In Patrick Bateman, Ellis created the grown-up evil twin of Alex Keaton, a man for whom an Armani suit has more reality than the human being within it. Mergers and acquisitions? Murders and executions? Easily confused, as are Patrick’s nearly interchangeable friends, lovers, colleagues, and victims.
As much as the term conjures the eighties, the yuppie has never quite faded into history. In 2000, David Brooks tried to refine the concept, coining the term BoBo to describe an allegedly more enlightened consumer who combined the self-interest of the eighties with the liberal idealism of an earlier era, using the Y-word to denote a less enlightened group. In the meantime, the yuppie family tree has thrown off another branch, the hipster. Hipsters believed they were the ultimate anti-yuppies. Unlike their forebears, they wanted to be known not by their job or ambition but by their self-conscious disregard for either. If anything, the cult of connoisseurship was even more exaggerated in this subgroup. Their code, enshrined in Robert Lanham’s hyperironic 2003 Hipster Handbook, was inherently elitist, defining itself in opposition to the mainstream. Hipster consumerism championed the notions of alternative and independent, rejecting the yuppie embrace of certain consumer brands in favor of their own. So it was vintage T-shirts rather than Turnbull & Asser dress shirts with spread collars, Pabst Blue Ribbon over Chardonnay. But ultimately, whether you love Starbucks or loathe it, a world in which we are defined by our choice of blue jeans and coffee beans owes more to Alex Keaton than to Abbie Hoffman.
And as if to prove that the hipster and the yuppie are brothers under the skin, borough-bred columnists like Denis Hamill and Jimmy Breslin still find the yuppie label useful for bashing a certain breed of interloping effete New Yorker, the kinds of people who may in fact identify themselves as hipsters.
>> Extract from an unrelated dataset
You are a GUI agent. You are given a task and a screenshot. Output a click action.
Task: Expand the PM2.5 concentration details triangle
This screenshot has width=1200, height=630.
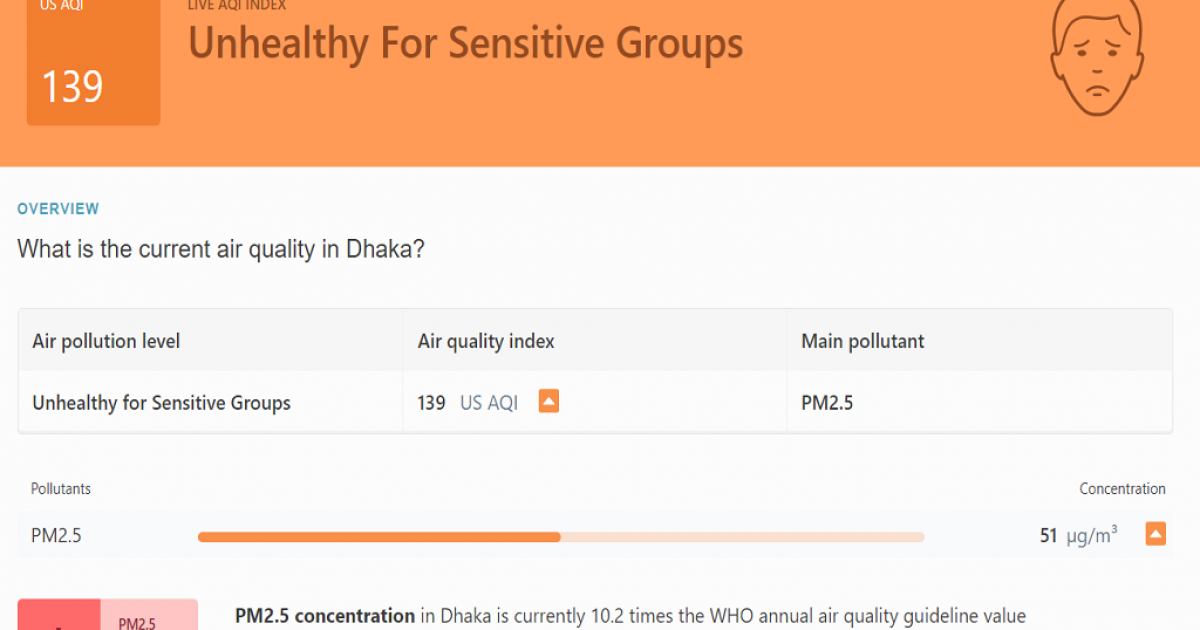[1155, 534]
There probably are a few Budweiser-drinking union members left out in Brooklyn and Queens who guffaw at the idea of anyone belonging to a gym or buying coffee at any place other than a deli, but generally speaking, yuppie culture has become the culture, if not in reality, then aspirationally. The pods have pretty much taken over the world. The ideal of connoisseurship, the worship of brand names and designer labels, the pursuit of physical perfection through exercise and surgery—do these sound like the quaint habits of an extinct clan?